TRECHO DA PÁGINA
Em Globos (ainda não traduzido para o português), o segundo volume da trilogia Esferas, do filósofo alemão Peter Sloterdijk, o leitor é introduzido na globalização metafísica, que teria começado com os gregos. A partir do período helenístico, a esfera se tornou o modelo para todo o universo. O globo celestial (ou seja, o cosmos) é representado no ombro de Atlas. Esse titã seria, segundo Sloterdjik, a imagem do filósofo clássico, que suporta o peso do mundo pagão.
No brilhante ensaio recém-lançado no Brasil, A Ascensão de Atlas: Glosas sobre Aby Warburg, o filósofo argentino Fabián Ludueña Romandini dialoga com Sloterdijk e expande sua interpretação, ao propor, a partir dos “documentos da loucura”, uma nova filosofia especulativa do cosmos, sendo os céus, e não a Terra, o lugar existencial do ser humano. Ele parte do gigante grego, cuja figura ressoa na grande obra inacabada do historiador da arte Aby Warburg (1866-1929): um atlas de imagens chamado Mnemosyne (nome da Memória do cosmos), com setenta pranchas e 1.300 ilustrações que descrevem as migrações das imagens, da Antiguidade e do Renascimento até o presente. Essa história da cultura global (ela não está limitada ao mundo da arte) é discutida e reavaliada por Ludueña Romandini, para quem a coleção titânica, tal como foi concebida por Warburg, apresenta limitações materiais (tornou-se obsoleta), pois só no tempo da globalização realizada (o nosso) a obra em questão poderia, por meio da internet, ir além do Globo terrestre (com todas as suas imagens naturais e artificiais), atingindo uma escala cósmica. Aqui, o filósofo argentino está propondo examinar o atlas de Walburg não pelas imagens que ele contém, mas pelos princípios de “operatividade” que potencialmente autoriza.

QUESTÕES
1. Resuma o texto sobre Atlas em duas frases.
2. Copie do texto sobre Atlas o trecho entre "Em Globos (ainda" e "do mundo pagão.", inclusive.

EXTRATO DOS DADOS
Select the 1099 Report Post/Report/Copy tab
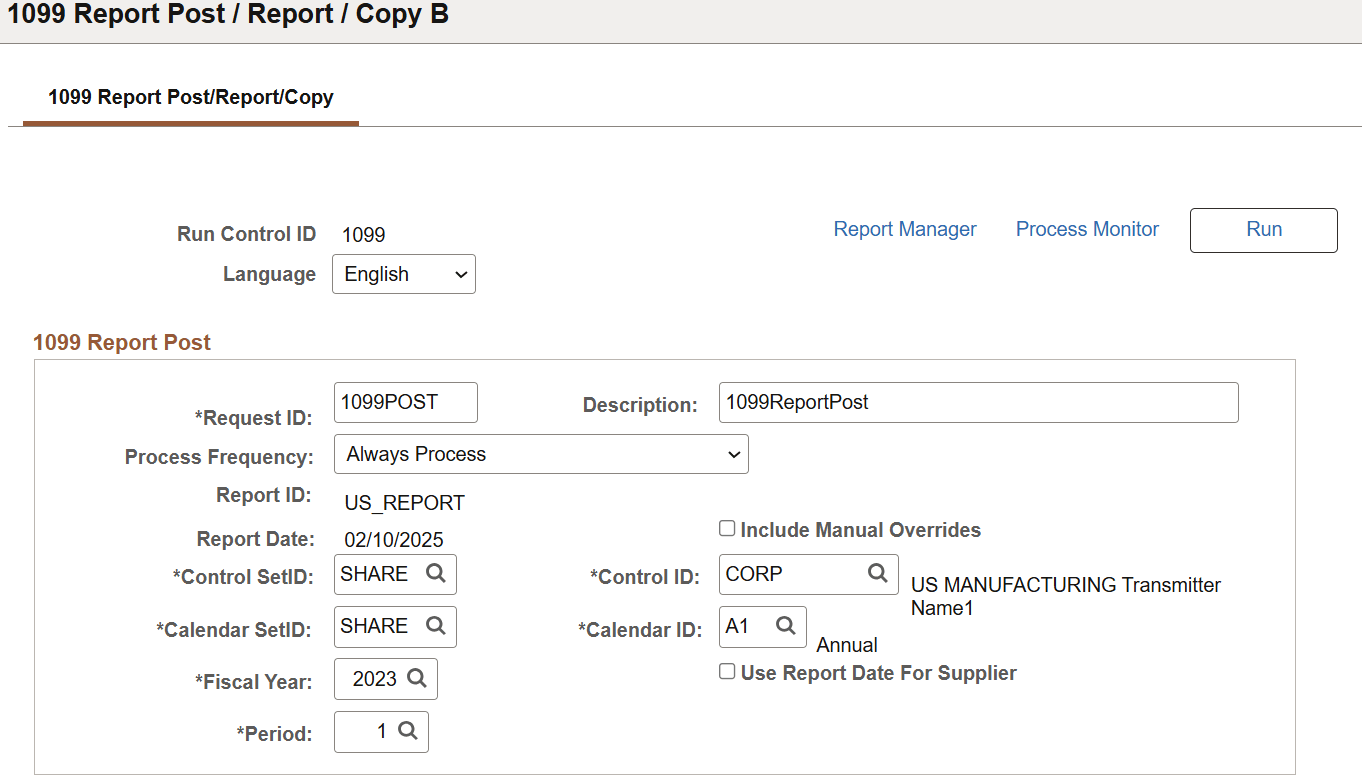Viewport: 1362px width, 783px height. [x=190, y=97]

--

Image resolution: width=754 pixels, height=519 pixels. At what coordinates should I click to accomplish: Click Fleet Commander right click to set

RESPOSTAS POR ITEM
1. No segundo volume da trilogia Esferas, Peter Sloterdijk apresenta a globalização metafísica, que teria começado com os gregos, e vê no titã Atlas, que carrega o globo celestial, a imagem do filósofo clássico. Em A Ascensão de Atlas: Glosas sobre Aby Warburg, Fabián Ludueña Romandini dialoga com Sloterdijk e reavalia o atlas de imagens Mnemosyne, de Aby Warburg, propondo examiná-lo pelos princípios de "operatividade" que ele potencialmente autoriza.

2.
Em Globos (ainda não traduzido para o português), o segundo volume da trilogia Esferas, do filósofo alemão Peter Sloterdijk, o leitor é introduzido na globalização metafísica, que teria começado com os gregos. A partir do período helenístico, a esfera se tornou o modelo para todo o universo. O globo celestial (ou seja, o cosmos) é representado no ombro de Atlas. Esse titã seria, segundo Sloterdjik, a imagem do filósofo clássico, que suporta o peso do mundo pagão.